» PROBLEM
Please rename "computer-use agent" to "desktop automation agent" throughout the rows below and leave everything else unchanged.

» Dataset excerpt

──────

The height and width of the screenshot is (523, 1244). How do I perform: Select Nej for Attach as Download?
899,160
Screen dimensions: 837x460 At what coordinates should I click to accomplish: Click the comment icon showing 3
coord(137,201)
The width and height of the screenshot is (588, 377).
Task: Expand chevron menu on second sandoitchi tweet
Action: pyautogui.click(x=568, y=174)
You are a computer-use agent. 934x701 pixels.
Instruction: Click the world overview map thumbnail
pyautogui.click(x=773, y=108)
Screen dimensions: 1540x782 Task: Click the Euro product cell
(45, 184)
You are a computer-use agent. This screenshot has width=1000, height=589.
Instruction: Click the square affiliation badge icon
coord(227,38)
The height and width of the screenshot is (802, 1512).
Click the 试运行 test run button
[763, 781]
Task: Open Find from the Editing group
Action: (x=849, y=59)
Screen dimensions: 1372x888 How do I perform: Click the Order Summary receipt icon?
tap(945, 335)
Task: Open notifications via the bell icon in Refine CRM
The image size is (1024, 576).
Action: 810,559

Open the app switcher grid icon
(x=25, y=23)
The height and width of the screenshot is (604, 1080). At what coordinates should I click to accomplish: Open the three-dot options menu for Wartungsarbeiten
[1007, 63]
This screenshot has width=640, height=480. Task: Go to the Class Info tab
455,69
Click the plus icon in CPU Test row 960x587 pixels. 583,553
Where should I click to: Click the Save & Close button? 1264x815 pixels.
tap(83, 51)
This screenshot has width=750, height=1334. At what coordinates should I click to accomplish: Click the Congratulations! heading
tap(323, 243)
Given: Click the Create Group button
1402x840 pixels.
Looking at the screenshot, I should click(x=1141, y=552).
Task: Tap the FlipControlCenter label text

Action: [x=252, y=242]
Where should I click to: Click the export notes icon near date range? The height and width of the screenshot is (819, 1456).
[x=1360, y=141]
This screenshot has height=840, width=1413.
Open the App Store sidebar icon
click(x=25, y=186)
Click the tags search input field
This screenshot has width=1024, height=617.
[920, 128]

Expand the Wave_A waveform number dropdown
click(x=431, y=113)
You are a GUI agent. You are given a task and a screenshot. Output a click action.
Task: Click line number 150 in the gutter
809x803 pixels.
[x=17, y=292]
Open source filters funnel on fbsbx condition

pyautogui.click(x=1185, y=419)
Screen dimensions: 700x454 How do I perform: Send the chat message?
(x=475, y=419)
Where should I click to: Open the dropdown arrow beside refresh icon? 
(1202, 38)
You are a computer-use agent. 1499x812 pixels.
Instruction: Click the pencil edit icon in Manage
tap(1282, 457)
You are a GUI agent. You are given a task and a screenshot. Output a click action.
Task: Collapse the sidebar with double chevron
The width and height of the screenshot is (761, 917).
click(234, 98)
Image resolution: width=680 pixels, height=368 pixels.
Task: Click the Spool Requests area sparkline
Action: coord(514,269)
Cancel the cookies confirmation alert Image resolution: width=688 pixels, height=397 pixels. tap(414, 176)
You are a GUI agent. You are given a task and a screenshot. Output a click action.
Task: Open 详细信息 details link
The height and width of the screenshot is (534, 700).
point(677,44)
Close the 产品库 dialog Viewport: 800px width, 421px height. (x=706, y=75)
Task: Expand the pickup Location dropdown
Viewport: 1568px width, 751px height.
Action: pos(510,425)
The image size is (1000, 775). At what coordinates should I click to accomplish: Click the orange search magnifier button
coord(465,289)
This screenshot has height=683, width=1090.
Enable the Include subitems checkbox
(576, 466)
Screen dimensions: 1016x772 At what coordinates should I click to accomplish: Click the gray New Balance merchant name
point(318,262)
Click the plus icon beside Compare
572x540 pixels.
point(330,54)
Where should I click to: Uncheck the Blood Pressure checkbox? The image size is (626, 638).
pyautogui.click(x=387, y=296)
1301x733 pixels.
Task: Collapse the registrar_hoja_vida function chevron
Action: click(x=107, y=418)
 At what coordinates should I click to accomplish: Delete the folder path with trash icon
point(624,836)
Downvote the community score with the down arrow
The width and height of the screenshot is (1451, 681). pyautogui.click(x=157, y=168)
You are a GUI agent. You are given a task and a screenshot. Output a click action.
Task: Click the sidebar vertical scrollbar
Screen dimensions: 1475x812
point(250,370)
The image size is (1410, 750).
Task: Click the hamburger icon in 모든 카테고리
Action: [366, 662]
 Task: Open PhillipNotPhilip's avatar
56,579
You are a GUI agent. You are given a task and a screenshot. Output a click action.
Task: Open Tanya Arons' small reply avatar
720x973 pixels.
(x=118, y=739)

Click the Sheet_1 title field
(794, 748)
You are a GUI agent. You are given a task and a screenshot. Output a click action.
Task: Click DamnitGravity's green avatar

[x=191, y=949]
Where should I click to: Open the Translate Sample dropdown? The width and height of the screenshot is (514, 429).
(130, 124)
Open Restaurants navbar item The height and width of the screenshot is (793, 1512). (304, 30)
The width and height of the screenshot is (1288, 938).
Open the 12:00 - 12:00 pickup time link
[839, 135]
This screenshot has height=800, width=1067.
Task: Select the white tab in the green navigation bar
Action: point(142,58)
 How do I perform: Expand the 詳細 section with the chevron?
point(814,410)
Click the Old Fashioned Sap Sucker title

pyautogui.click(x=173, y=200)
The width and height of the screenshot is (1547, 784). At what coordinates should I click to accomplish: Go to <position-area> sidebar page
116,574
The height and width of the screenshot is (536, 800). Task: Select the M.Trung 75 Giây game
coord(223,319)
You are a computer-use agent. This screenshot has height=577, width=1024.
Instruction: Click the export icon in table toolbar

──────

» TASK SOLUTION
The height and width of the screenshot is (523, 1244). How do I perform: Select Nej for Attach as Download?
899,160
Screen dimensions: 837x460 At what coordinates should I click to accomplish: Click the comment icon showing 3
coord(137,201)
The width and height of the screenshot is (588, 377).
Task: Expand chevron menu on second sandoitchi tweet
Action: pyautogui.click(x=568, y=174)
You are a desktop automation agent. 934x701 pixels.
Instruction: Click the world overview map thumbnail
pyautogui.click(x=773, y=108)
Screen dimensions: 1540x782 Task: Click the Euro product cell
(45, 184)
You are a desktop automation agent. This screenshot has width=1000, height=589.
Instruction: Click the square affiliation badge icon
coord(227,38)
The height and width of the screenshot is (802, 1512).
Click the 试运行 test run button
[763, 781]
Task: Open Find from the Editing group
Action: (x=849, y=59)
Screen dimensions: 1372x888 How do I perform: Click the Order Summary receipt icon?
tap(945, 335)
Task: Open notifications via the bell icon in Refine CRM
The image size is (1024, 576).
Action: 810,559

Open the app switcher grid icon
(x=25, y=23)
The height and width of the screenshot is (604, 1080). At what coordinates should I click to accomplish: Open the three-dot options menu for Wartungsarbeiten
[1007, 63]
This screenshot has width=640, height=480. Task: Go to the Class Info tab
455,69
Click the plus icon in CPU Test row 960x587 pixels. 583,553
Where should I click to: Click the Save & Close button? 1264x815 pixels.
tap(83, 51)
This screenshot has width=750, height=1334. At what coordinates should I click to accomplish: Click the Congratulations! heading
tap(323, 243)
Given: Click the Create Group button
1402x840 pixels.
Looking at the screenshot, I should click(x=1141, y=552).
Task: Tap the FlipControlCenter label text

Action: [x=252, y=242]
Where should I click to: Click the export notes icon near date range? The height and width of the screenshot is (819, 1456).
[x=1360, y=141]
This screenshot has height=840, width=1413.
Open the App Store sidebar icon
click(x=25, y=186)
Click the tags search input field
This screenshot has width=1024, height=617.
[920, 128]

Expand the Wave_A waveform number dropdown
click(x=431, y=113)
You are a GUI agent. You are given a task and a screenshot. Output a click action.
Task: Click line number 150 in the gutter
809x803 pixels.
[x=17, y=292]
Open source filters funnel on fbsbx condition

pyautogui.click(x=1185, y=419)
Screen dimensions: 700x454 How do I perform: Send the chat message?
(x=475, y=419)
Where should I click to: Open the dropdown arrow beside refresh icon? 
(1202, 38)
You are a desktop automation agent. 1499x812 pixels.
Instruction: Click the pencil edit icon in Manage
tap(1282, 457)
You are a GUI agent. You are given a task and a screenshot. Output a click action.
Task: Collapse the sidebar with double chevron
The width and height of the screenshot is (761, 917).
click(234, 98)
Image resolution: width=680 pixels, height=368 pixels.
Task: Click the Spool Requests area sparkline
Action: coord(514,269)
Cancel the cookies confirmation alert Image resolution: width=688 pixels, height=397 pixels. tap(414, 176)
You are a GUI agent. You are given a task and a screenshot. Output a click action.
Task: Open 详细信息 details link
The height and width of the screenshot is (534, 700).
point(677,44)
Close the 产品库 dialog Viewport: 800px width, 421px height. (x=706, y=75)
Task: Expand the pickup Location dropdown
Viewport: 1568px width, 751px height.
Action: pos(510,425)
The image size is (1000, 775). At what coordinates should I click to accomplish: Click the orange search magnifier button
coord(465,289)
This screenshot has height=683, width=1090.
Enable the Include subitems checkbox
(576, 466)
Screen dimensions: 1016x772 At what coordinates should I click to accomplish: Click the gray New Balance merchant name
point(318,262)
Click the plus icon beside Compare
572x540 pixels.
point(330,54)
Where should I click to: Uncheck the Blood Pressure checkbox? The image size is (626, 638).
pyautogui.click(x=387, y=296)
1301x733 pixels.
Task: Collapse the registrar_hoja_vida function chevron
Action: click(x=107, y=418)
 At what coordinates should I click to accomplish: Delete the folder path with trash icon
point(624,836)
Downvote the community score with the down arrow
The width and height of the screenshot is (1451, 681). pyautogui.click(x=157, y=168)
You are a GUI agent. You are given a task and a screenshot. Output a click action.
Task: Click the sidebar vertical scrollbar
Screen dimensions: 1475x812
point(250,370)
The image size is (1410, 750).
Task: Click the hamburger icon in 모든 카테고리
Action: [366, 662]
 Task: Open PhillipNotPhilip's avatar
56,579
You are a GUI agent. You are given a task and a screenshot. Output a click action.
Task: Open Tanya Arons' small reply avatar
720x973 pixels.
(x=118, y=739)

Click the Sheet_1 title field
(794, 748)
You are a GUI agent. You are given a task and a screenshot. Output a click action.
Task: Click DamnitGravity's green avatar

[x=191, y=949]
Where should I click to: Open the Translate Sample dropdown? The width and height of the screenshot is (514, 429).
(130, 124)
Open Restaurants navbar item The height and width of the screenshot is (793, 1512). (304, 30)
The width and height of the screenshot is (1288, 938).
Open the 12:00 - 12:00 pickup time link
[839, 135]
This screenshot has height=800, width=1067.
Task: Select the white tab in the green navigation bar
Action: point(142,58)
 How do I perform: Expand the 詳細 section with the chevron?
point(814,410)
Click the Old Fashioned Sap Sucker title

pyautogui.click(x=173, y=200)
The width and height of the screenshot is (1547, 784). At what coordinates should I click to accomplish: Go to <position-area> sidebar page
116,574
The height and width of the screenshot is (536, 800). Task: Select the M.Trung 75 Giây game
coord(223,319)
You are a desktop automation agent. This screenshot has height=577, width=1024.
Instruction: Click the export icon in table toolbar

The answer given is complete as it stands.